Zelle is a handy way to transfer money but it's also an easy way to lose it. A class action lawsuit charges that Zelle and Wells Fargo aren't doing enough to protect their clients against fraud. Other banks face similar suits.
In the Wells Fargo lawsuit, Luke Hartsock alleges that he lost $7,500 to thieves and says that both the bank and Zelle know about the rash of scams on the quick-transfer service and aren't doing enough to stop them.
“The convenience of Zelle’s services has made them a favorite among consumers but also made them a darling among thieves who can gain access to bank accounts,” the lawsuit alleges.
The problem, as with other cash-transfer services, is that Zelle might as well be cash – there's little or no recourse if you accidentally send money to the wrong person or get swindled by a con artist.
The only truly safe way to use Zelle, Venmo, Western Union and similar services is to send money only to people you know personally, not to someone you are dealing with online or on the phone.
Hartsock claims that, in his case, scammers impersonated Wells Fargo and claimed to be client service employees at the bank. He argues that Zelle and the banks that own the service need to spend more on security.
It's not just Wells Fargo. Several other banks are being sued in Zelle cases.
In another case, a customer is suing Navy Federal Credit Union, alleging that it failed to adequately warn account holders about the losses they could encounter by using Zelle.
A booming business
Zelle is owned by Bank of America, Capital One, JPMorgan Chase, Truist U.S. Bank and Wells Fargo. It was founded in 2017 as a competitive response to Venmo, which is owned by PayPal, and to other cash transfer services.
It has grown to be the most-used "peer-to-peer" money transfer service in America, with more than 1,400 banks, credit unions and other financial institutions offering it to their customers. It racked up $490 billion in transactions last year.

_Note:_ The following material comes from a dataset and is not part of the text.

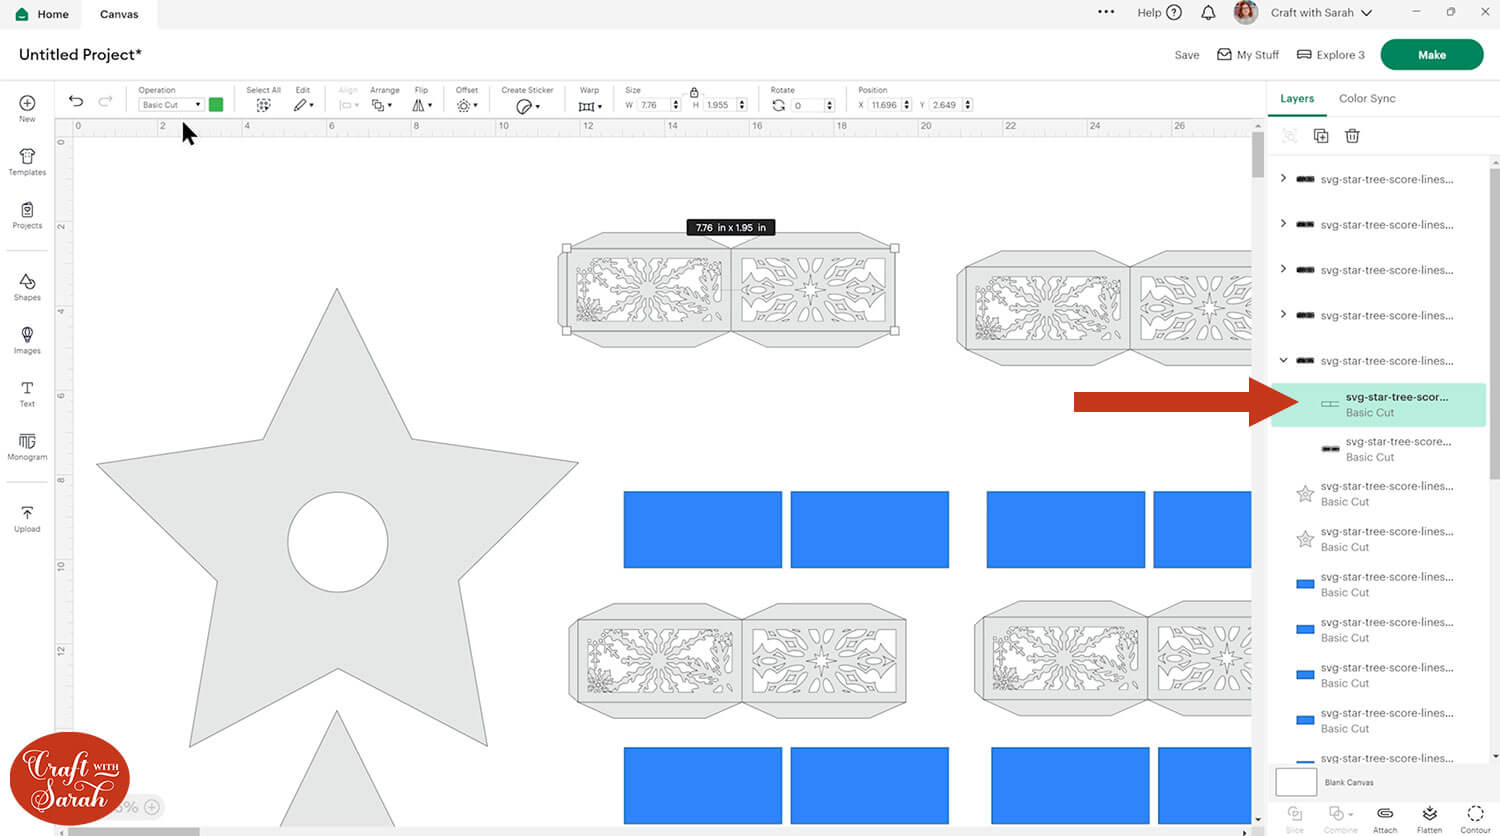The height and width of the screenshot is (836, 1500).
Task: Open the Operation Basic Cut dropdown
Action: 171,105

Zelle more than doubled its business during the pandemic, as consumers stayed home and looked for new ways to make purchases. Bank of America reported recently that last year its customers made transactions with Zelle than with checks.
Unlike traditional bank transfers and credit/debit transactions, which can take a day or more, Zelle transfers are instantaneous. But once sent, money can't be retrieved and banks generally wash their hands of the matter, saying they are not responsible for policing how the service is used.
Zelle may expand to check-out counters
But while some consumers complain about problems with Zelle, the banks that own the system are thinking of expanding into the retail check-out business, competing with credit and debit cards, according to a Wall Street Journal report.
This is causing some indigestion for the banks and also for MasterCard and Visa, which now control a huge check of retail transactions. If the banks started competing with the credit cards, it would eat into their transaction fees but similar fees charged by Zelle might more than make up for that.
And, significantly, a Zelle check-out system's fees would come out of Visa and MasterCard's hides, so they would be expected to resist mightily. But some banks are reportedly already reaching out to their retail clients to gauge their interest in an expansion.
Whatever happens, it will never be more true that consumers need to look before they leap and remember that money spent is often gone forever.